Jacob Alexander May (born January 23, 1992) is an American former Major League Baseball (MLB) outfielder who played for the Chicago White Sox in 2017.

==Amateur career==
The Cincinnati Reds selected May in the 39th round of the 2010 MLB draft out of Lakota West High School in West Chester, Ohio. He did not sign and enrolled at Coastal Carolina University, where he played college baseball for the Coastal Carolina Chanticleers.

In 2012, he played collegiate summer baseball with the Cotuit Kettleers of the Cape Cod Baseball League, and was named a league all-star.

==Professional career==
The Chicago White Sox selected May in the third round of the 2013 MLB draft. He made his professional debut with the Great Falls Voyagers and was later promoted to the Kannapolis Intimidators. After the season, he played for the Sydney Blue Sox of the Australian Baseball League.

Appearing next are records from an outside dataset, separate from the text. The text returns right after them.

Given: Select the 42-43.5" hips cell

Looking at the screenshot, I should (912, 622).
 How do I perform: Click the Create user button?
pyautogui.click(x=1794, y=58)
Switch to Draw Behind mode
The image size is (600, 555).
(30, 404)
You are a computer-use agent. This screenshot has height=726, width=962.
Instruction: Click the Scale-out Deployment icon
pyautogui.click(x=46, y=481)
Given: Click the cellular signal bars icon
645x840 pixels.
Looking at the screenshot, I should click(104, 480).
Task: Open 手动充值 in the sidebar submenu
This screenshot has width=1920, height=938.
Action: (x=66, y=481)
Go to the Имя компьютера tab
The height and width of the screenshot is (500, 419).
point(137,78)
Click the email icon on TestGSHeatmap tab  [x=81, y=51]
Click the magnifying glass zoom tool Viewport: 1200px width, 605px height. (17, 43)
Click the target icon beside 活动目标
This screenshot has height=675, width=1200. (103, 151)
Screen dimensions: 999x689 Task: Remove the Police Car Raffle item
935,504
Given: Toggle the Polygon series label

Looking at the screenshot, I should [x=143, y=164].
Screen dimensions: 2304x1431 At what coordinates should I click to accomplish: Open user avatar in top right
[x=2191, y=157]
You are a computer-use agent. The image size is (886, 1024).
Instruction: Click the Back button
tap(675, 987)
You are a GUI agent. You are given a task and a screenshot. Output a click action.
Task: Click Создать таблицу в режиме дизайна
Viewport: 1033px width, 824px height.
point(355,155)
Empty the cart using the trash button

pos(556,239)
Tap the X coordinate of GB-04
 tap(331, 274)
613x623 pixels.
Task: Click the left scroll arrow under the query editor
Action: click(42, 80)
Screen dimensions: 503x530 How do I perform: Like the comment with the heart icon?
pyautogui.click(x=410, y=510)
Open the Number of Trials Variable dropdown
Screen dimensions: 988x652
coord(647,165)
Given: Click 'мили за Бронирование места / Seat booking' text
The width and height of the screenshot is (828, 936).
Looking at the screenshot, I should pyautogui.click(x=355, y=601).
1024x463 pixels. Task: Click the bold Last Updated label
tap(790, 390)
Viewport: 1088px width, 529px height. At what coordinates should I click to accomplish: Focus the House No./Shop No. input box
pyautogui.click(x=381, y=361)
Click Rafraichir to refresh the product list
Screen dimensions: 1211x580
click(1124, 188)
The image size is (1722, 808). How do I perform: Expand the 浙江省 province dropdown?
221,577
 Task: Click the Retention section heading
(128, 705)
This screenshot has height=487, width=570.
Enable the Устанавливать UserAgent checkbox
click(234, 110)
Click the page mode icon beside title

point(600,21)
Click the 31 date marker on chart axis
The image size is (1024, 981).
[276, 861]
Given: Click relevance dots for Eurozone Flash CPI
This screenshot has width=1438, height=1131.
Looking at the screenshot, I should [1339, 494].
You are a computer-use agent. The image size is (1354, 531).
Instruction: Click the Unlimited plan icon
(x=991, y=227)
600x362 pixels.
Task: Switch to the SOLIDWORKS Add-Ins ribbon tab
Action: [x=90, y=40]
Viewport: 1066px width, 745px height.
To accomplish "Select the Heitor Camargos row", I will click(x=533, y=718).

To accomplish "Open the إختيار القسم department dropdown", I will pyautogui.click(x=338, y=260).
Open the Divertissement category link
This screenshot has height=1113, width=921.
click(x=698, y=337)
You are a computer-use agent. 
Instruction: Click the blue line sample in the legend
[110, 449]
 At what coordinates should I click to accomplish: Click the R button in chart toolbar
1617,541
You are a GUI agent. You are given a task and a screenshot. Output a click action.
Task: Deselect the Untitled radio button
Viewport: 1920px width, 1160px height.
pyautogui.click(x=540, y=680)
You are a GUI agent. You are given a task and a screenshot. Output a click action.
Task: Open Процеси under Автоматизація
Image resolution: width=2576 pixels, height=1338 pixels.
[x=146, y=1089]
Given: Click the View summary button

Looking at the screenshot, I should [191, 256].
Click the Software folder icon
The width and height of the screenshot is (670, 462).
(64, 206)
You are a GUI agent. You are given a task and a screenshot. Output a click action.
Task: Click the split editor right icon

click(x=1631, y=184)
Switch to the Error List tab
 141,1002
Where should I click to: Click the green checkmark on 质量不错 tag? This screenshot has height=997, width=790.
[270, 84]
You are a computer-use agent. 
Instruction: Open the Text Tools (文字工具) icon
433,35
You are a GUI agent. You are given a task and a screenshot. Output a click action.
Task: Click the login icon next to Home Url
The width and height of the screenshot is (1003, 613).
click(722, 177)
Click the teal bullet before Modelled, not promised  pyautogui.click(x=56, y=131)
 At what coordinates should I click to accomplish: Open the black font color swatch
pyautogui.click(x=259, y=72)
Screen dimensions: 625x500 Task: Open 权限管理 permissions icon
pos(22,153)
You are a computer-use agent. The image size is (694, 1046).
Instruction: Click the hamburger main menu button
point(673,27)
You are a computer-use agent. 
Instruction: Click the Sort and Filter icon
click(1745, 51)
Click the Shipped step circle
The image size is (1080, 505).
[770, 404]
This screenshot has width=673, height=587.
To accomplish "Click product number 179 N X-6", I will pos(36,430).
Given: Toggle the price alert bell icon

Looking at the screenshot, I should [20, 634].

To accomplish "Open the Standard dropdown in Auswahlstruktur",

May played 2014 with the Winston-Salem Dash, 2015 with the Double-A Birmingham Barons and 2016 with the Triple-A Charlotte Knights. The White Sox added him to their 40-man roster after the 2016 season.

On March 28, 2017, May was named the White Sox' starting center fielder to open the season. However, he only appeared in 15 games for the team during the season, batting 2-for-36 with three RBIs and three walks. He played the majority of the year with Charlotte.

On January 11, 2018, May was designated for assignment in order to make room for newly acquired pitcher Miguel Gonzalez on the 40-man roster. He appeared in 81 games for Charlotte before he was released from the organization on July 28, 2018.

==Personal==
May's grandfather, Lee May, played in MLB and his father, Lee May, Jr. played in the minor leagues. His great uncle Carlos May also played for the Chicago White Sox.